Check whether $f:\mathbb{R}-\{3\}\rightarrow\mathbb{R}$ defined by $f(x)=\dfrac{x-2}{x-3}$ is onto or not.

Hint:

To test whether a rational function is onto, assume \(y=f(x)\), solve for \(x\), and check if a real solution exists for every \(y\) in the codomain.

Answer 1

To check if the function \( f(x) = \frac{x-2}{x-3} \) is onto, we need to determine if for every \( y \in \mathbb{R} \), there exists an \( x \in \mathbb{R} - \{3\} \) such that \( f(x) = y \).

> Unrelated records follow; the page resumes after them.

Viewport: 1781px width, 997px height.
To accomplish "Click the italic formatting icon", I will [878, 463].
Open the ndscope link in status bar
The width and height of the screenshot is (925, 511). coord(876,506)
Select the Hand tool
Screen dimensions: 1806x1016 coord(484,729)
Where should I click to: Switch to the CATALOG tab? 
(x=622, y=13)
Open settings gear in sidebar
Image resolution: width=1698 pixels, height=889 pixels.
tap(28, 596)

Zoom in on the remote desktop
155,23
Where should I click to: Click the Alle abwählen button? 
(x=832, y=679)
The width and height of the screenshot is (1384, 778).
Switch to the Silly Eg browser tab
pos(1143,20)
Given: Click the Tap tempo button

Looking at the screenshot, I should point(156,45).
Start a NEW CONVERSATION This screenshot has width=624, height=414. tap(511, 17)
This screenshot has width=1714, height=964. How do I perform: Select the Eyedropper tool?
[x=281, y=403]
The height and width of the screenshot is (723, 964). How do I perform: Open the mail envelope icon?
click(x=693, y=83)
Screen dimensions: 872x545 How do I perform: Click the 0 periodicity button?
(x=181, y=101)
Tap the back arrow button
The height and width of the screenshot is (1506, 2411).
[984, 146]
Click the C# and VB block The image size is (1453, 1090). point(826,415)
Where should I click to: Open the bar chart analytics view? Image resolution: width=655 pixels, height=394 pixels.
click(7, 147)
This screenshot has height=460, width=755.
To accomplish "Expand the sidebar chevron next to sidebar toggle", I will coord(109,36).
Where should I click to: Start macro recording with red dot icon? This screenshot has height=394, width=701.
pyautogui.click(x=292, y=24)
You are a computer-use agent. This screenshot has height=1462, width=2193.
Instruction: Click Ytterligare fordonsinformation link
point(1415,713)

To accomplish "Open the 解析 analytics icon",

In other words, we need to solve for \( x \) in terms of \( y \) and check whether every real value of \( y \) has a corresponding \( x \). 
Step 1: Solve \( f(x) = y \) for \( x \)
We start with the equation:
\[ \frac{x-2}{x-3} = y \] Multiply both sides by \( x-3 \) to eliminate the denominator: \[ x - 2 = y(x - 3) \] Expand the right-hand side: \[ x - 2 = yx - 3y \] Bring all terms involving \( x \) to one side: \[ x - yx = -3y + 2 \] Factor out \( x \) on the left-hand side: \[ x(1 - y) = -3y + 2 \] Solve for \( x \): \[ x = \frac{-3y + 2}{1 - y} \] Step 2: Analyze the solution
The function is defined for all \( x \in \mathbb{R} - \{3\} \), which means we need to ensure that \( x \neq 3 \). For \( x = 3 \), the denominator \( 1 - y \) must be zero, which happens when \( y = 1 \). Thus, when \( y = 1 \), there is no value of \( x \) such that \( f(x) = 1 \), because the denominator in the expression for \( x \) would be zero, making \( x \) undefined. 
Step 3: Conclusion
Since for \( y = 1 \), there is no corresponding \( x \) in \( \mathbb{R} - \{3\} \), the function \( f(x) = \frac{x-2}{x-3} \) is not onto. The function does not cover all real values because the value \( y = 1 \) is missing from the range of \( f(x) \). 
Therefore, the function is not onto.